PROBLEM STATEMENT: Below are the entries; transcribe them exactly and drop every picture.
═══ INFORMATION SUPPLIED ═══
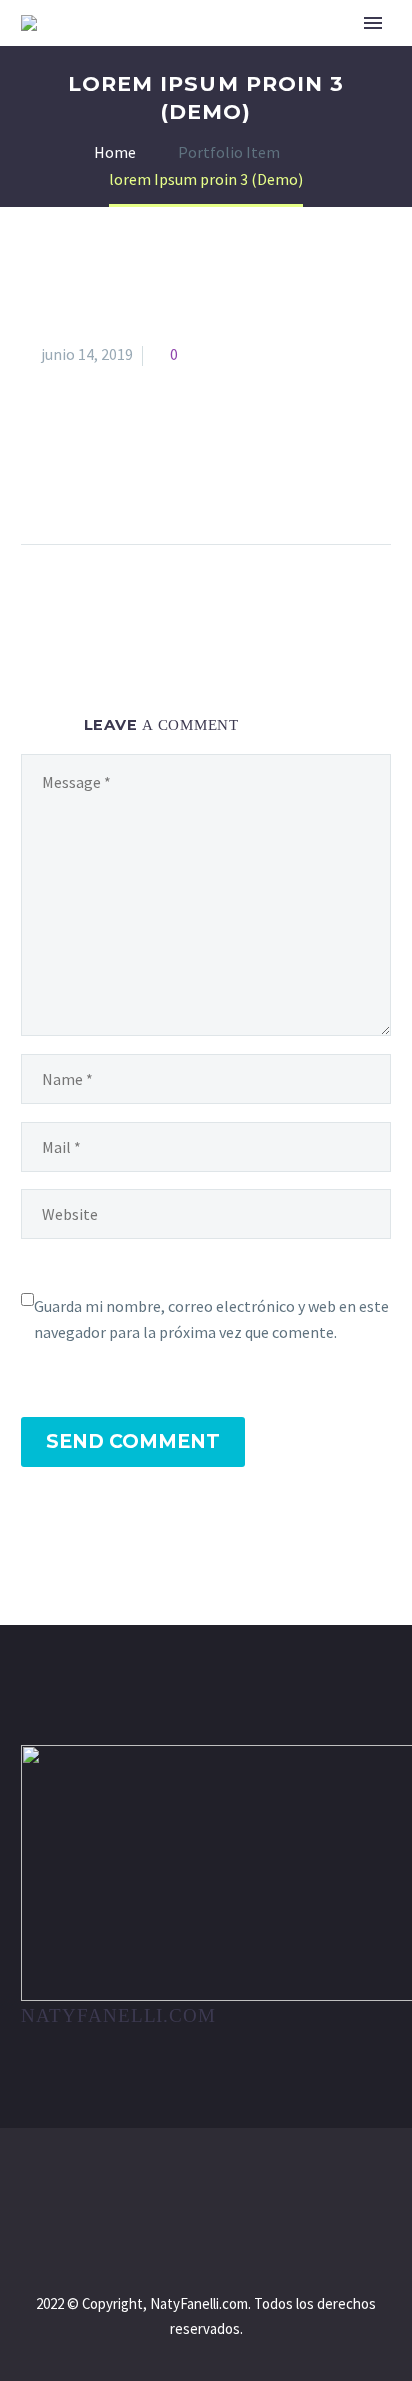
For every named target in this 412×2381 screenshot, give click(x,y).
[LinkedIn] (186, 481)
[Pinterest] (112, 481)
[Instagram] (206, 2183)
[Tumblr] (149, 481)
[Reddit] (223, 481)
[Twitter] (75, 481)
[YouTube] (232, 2183)
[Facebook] (38, 481)
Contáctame (324, 55)
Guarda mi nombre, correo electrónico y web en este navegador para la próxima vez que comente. (211, 1319)
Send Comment (133, 1441)
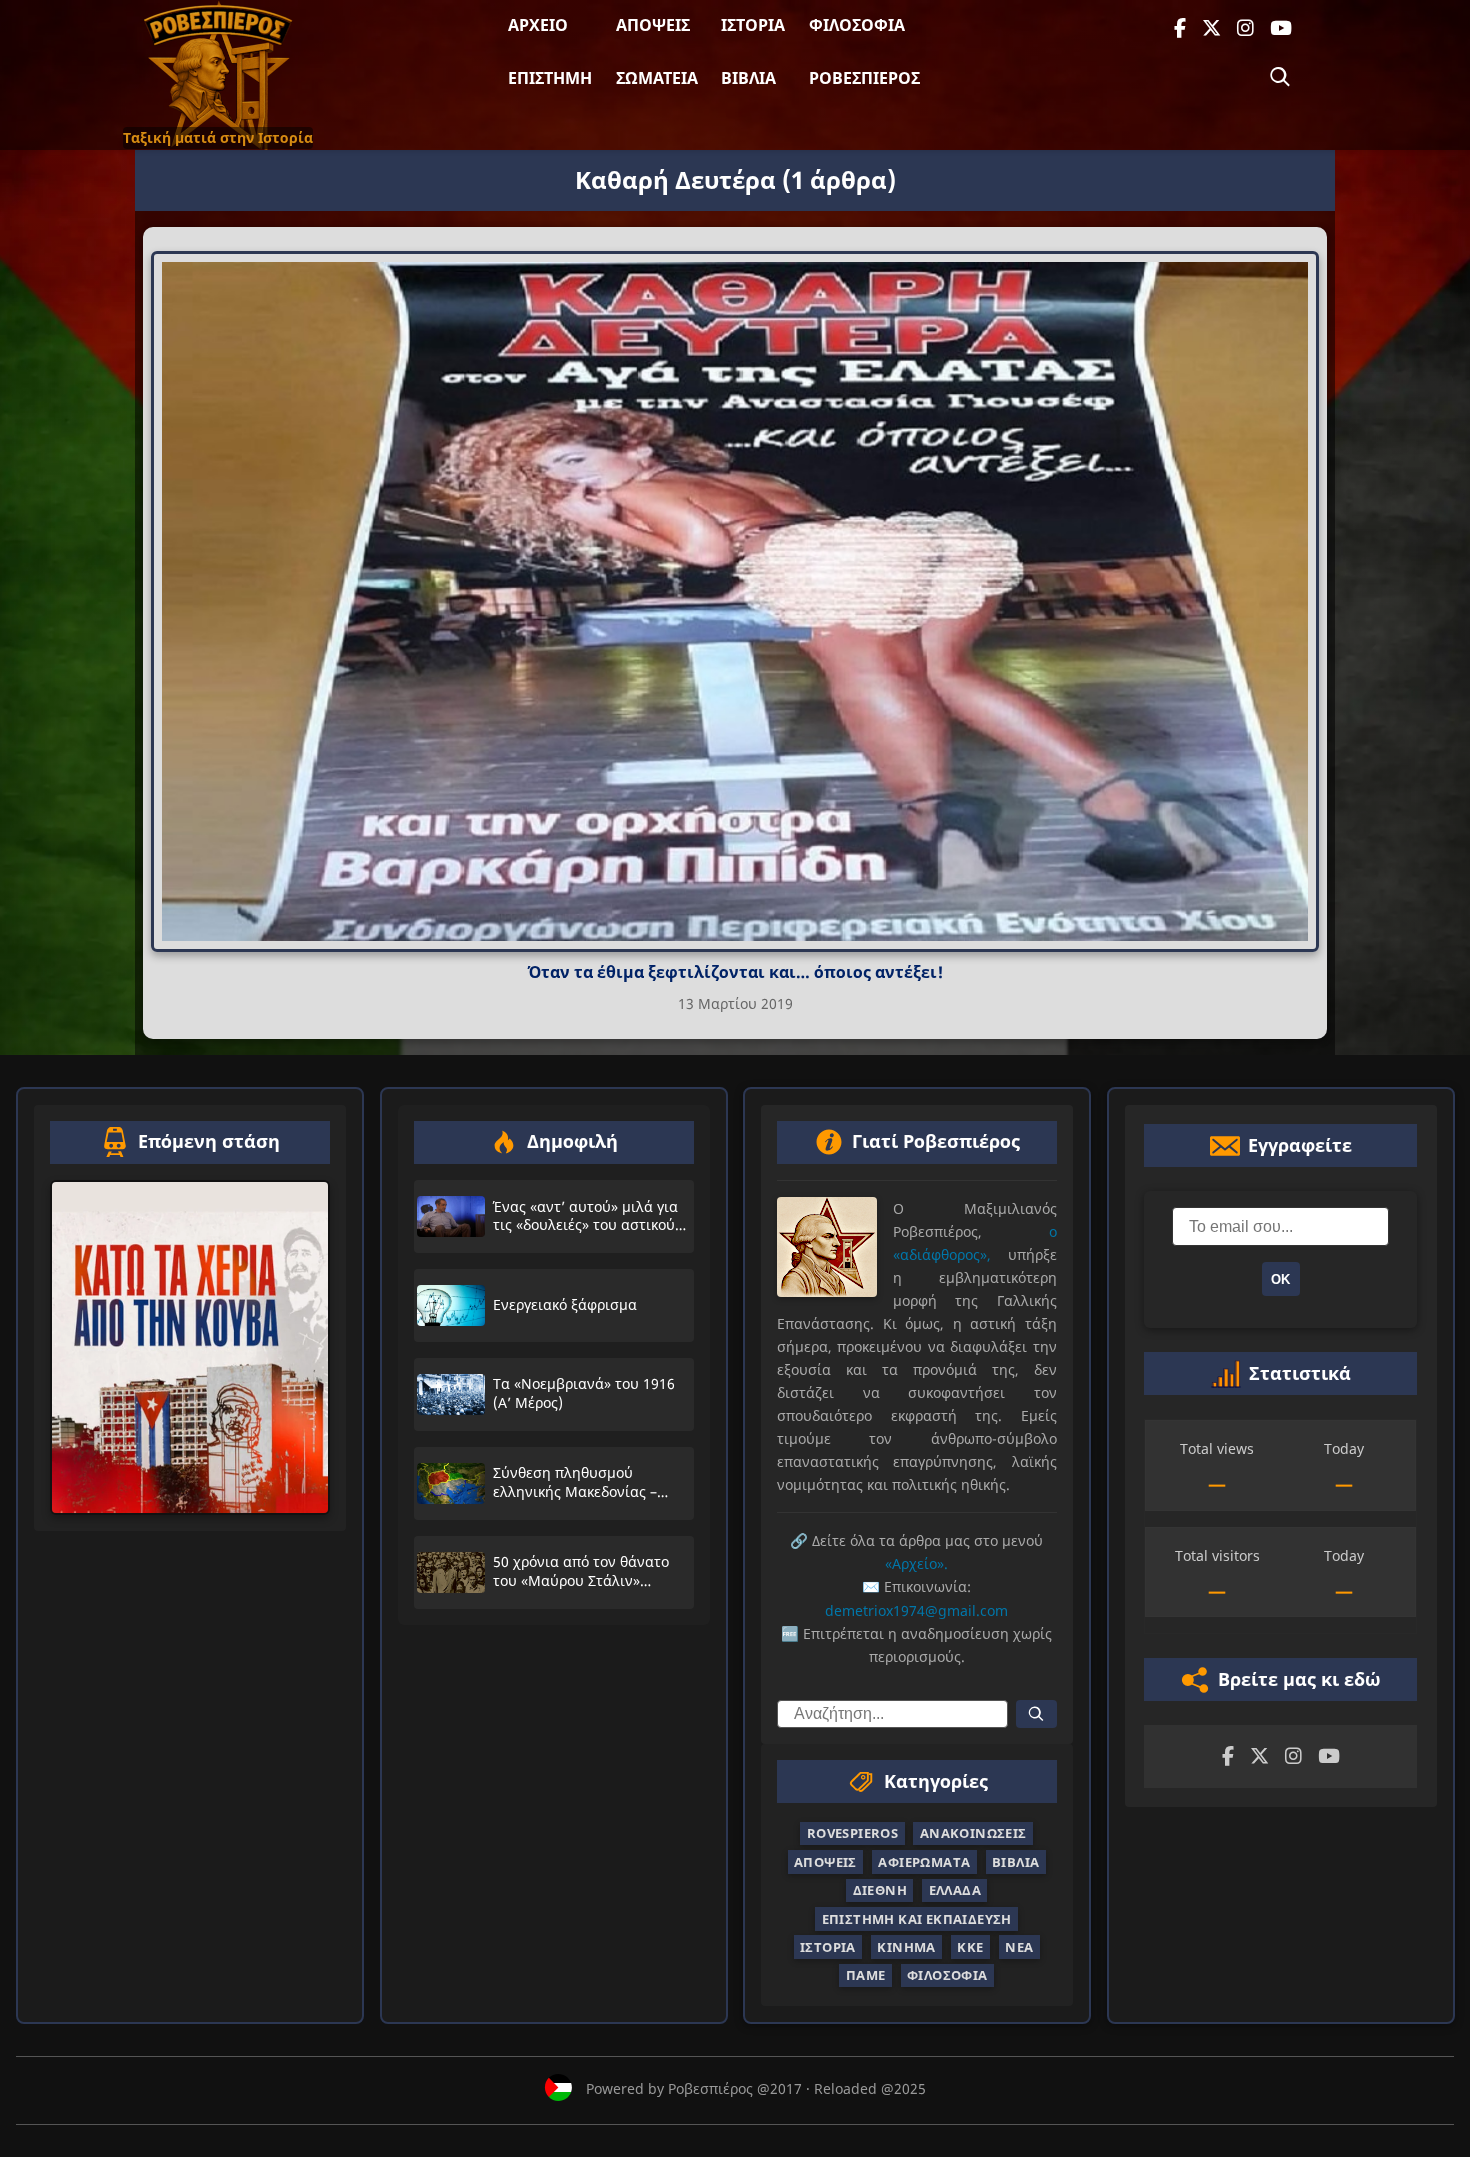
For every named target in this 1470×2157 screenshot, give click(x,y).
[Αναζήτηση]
═══
RESULT FOR THIS EXERCISE:
For every named target in this 412×2381 screenshot, give click(x,y).
[LinkedIn] (186, 481)
[Pinterest] (112, 481)
[Instagram] (206, 2183)
[Tumblr] (149, 481)
[Reddit] (223, 481)
[Twitter] (75, 481)
[YouTube] (232, 2183)
[Facebook] (38, 481)
Contáctame (324, 55)
Guarda mi nombre, correo electrónico y web en este navegador para la próxima vez que comente. (211, 1319)
Send Comment (133, 1441)
For every named target in this 1470×2157 screenshot, give click(x,y).
[Αναζήτηση]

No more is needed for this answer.